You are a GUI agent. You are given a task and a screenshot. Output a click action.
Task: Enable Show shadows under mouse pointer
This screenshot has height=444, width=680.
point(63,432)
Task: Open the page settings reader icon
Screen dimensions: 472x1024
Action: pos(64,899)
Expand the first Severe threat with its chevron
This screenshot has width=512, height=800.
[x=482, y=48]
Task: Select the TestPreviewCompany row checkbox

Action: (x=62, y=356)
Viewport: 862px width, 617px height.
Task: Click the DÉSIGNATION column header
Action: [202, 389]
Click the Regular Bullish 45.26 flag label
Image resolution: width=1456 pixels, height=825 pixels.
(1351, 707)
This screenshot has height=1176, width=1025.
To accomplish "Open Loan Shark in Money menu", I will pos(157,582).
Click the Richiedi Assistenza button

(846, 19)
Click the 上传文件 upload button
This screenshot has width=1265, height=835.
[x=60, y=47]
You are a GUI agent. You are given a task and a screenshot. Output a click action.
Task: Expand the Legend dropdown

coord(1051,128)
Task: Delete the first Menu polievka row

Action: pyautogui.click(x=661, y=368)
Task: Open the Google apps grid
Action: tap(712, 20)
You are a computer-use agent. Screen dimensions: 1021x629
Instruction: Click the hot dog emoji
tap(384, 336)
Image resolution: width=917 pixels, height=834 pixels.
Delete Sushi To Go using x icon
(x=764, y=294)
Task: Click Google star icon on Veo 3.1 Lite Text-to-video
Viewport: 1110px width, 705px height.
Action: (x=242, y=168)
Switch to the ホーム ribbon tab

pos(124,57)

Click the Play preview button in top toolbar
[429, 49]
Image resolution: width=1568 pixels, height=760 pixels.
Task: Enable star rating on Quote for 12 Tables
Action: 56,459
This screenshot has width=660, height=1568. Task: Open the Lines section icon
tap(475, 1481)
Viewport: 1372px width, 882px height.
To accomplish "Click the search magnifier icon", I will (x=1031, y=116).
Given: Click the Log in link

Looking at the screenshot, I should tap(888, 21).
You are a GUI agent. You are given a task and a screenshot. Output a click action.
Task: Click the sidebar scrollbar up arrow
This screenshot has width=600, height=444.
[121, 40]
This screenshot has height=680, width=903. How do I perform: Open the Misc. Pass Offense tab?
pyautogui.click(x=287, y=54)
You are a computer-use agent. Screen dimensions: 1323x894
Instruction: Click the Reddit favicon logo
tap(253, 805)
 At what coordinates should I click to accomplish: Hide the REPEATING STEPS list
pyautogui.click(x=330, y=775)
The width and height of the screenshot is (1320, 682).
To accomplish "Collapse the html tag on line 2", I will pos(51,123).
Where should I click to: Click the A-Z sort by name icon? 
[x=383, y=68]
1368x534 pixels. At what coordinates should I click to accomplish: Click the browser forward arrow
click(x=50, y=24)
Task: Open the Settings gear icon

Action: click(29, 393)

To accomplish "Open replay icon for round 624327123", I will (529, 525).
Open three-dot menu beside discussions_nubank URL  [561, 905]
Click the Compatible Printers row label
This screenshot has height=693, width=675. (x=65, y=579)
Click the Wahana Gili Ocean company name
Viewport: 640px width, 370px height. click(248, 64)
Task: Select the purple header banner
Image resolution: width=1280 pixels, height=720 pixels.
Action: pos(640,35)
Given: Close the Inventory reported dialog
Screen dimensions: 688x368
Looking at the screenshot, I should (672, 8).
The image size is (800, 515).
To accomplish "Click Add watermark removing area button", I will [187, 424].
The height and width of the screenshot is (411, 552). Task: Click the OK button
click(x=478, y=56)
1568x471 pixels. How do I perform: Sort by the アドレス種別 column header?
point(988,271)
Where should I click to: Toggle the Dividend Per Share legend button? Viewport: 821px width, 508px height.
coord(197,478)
§ §
• Task details:
All of the records above need to be printed again exactly as they appear.

• Answer box:
You are a GUI agent. You are given a task and a screenshot. Output a click action.
Task: Enable Show shadows under mouse pointer
This screenshot has height=444, width=680.
point(63,432)
Task: Open the page settings reader icon
Screen dimensions: 472x1024
Action: pos(64,899)
Expand the first Severe threat with its chevron
This screenshot has width=512, height=800.
[x=482, y=48]
Task: Select the TestPreviewCompany row checkbox

Action: (x=62, y=356)
Viewport: 862px width, 617px height.
Task: Click the DÉSIGNATION column header
Action: [202, 389]
Click the Regular Bullish 45.26 flag label
Image resolution: width=1456 pixels, height=825 pixels.
(1351, 707)
This screenshot has height=1176, width=1025.
To accomplish "Open Loan Shark in Money menu", I will pos(157,582).
Click the Richiedi Assistenza button

(846, 19)
Click the 上传文件 upload button
This screenshot has width=1265, height=835.
[x=60, y=47]
You are a GUI agent. You are given a task and a screenshot. Output a click action.
Task: Expand the Legend dropdown

coord(1051,128)
Task: Delete the first Menu polievka row

Action: pyautogui.click(x=661, y=368)
Task: Open the Google apps grid
Action: tap(712, 20)
You are a computer-use agent. Screen dimensions: 1021x629
Instruction: Click the hot dog emoji
tap(384, 336)
Image resolution: width=917 pixels, height=834 pixels.
Delete Sushi To Go using x icon
(x=764, y=294)
Task: Click Google star icon on Veo 3.1 Lite Text-to-video
Viewport: 1110px width, 705px height.
Action: (x=242, y=168)
Switch to the ホーム ribbon tab

pos(124,57)

Click the Play preview button in top toolbar
[429, 49]
Image resolution: width=1568 pixels, height=760 pixels.
Task: Enable star rating on Quote for 12 Tables
Action: 56,459
This screenshot has width=660, height=1568. Task: Open the Lines section icon
tap(475, 1481)
Viewport: 1372px width, 882px height.
To accomplish "Click the search magnifier icon", I will (x=1031, y=116).
Given: Click the Log in link

Looking at the screenshot, I should tap(888, 21).
You are a GUI agent. You are given a task and a screenshot. Output a click action.
Task: Click the sidebar scrollbar up arrow
This screenshot has width=600, height=444.
[121, 40]
This screenshot has height=680, width=903. How do I perform: Open the Misc. Pass Offense tab?
pyautogui.click(x=287, y=54)
You are a computer-use agent. Screen dimensions: 1323x894
Instruction: Click the Reddit favicon logo
tap(253, 805)
 At what coordinates should I click to accomplish: Hide the REPEATING STEPS list
pyautogui.click(x=330, y=775)
The width and height of the screenshot is (1320, 682).
To accomplish "Collapse the html tag on line 2", I will pos(51,123).
Where should I click to: Click the A-Z sort by name icon? 
[x=383, y=68]
1368x534 pixels. At what coordinates should I click to accomplish: Click the browser forward arrow
click(x=50, y=24)
Task: Open the Settings gear icon

Action: click(29, 393)

To accomplish "Open replay icon for round 624327123", I will (529, 525).
Open three-dot menu beside discussions_nubank URL  [561, 905]
Click the Compatible Printers row label
This screenshot has height=693, width=675. (x=65, y=579)
Click the Wahana Gili Ocean company name
Viewport: 640px width, 370px height. click(248, 64)
Task: Select the purple header banner
Image resolution: width=1280 pixels, height=720 pixels.
Action: pos(640,35)
Given: Close the Inventory reported dialog
Screen dimensions: 688x368
Looking at the screenshot, I should (672, 8).
The image size is (800, 515).
To accomplish "Click Add watermark removing area button", I will [187, 424].
The height and width of the screenshot is (411, 552). Task: Click the OK button
click(x=478, y=56)
1568x471 pixels. How do I perform: Sort by the アドレス種別 column header?
point(988,271)
Where should I click to: Toggle the Dividend Per Share legend button? Viewport: 821px width, 508px height.
coord(197,478)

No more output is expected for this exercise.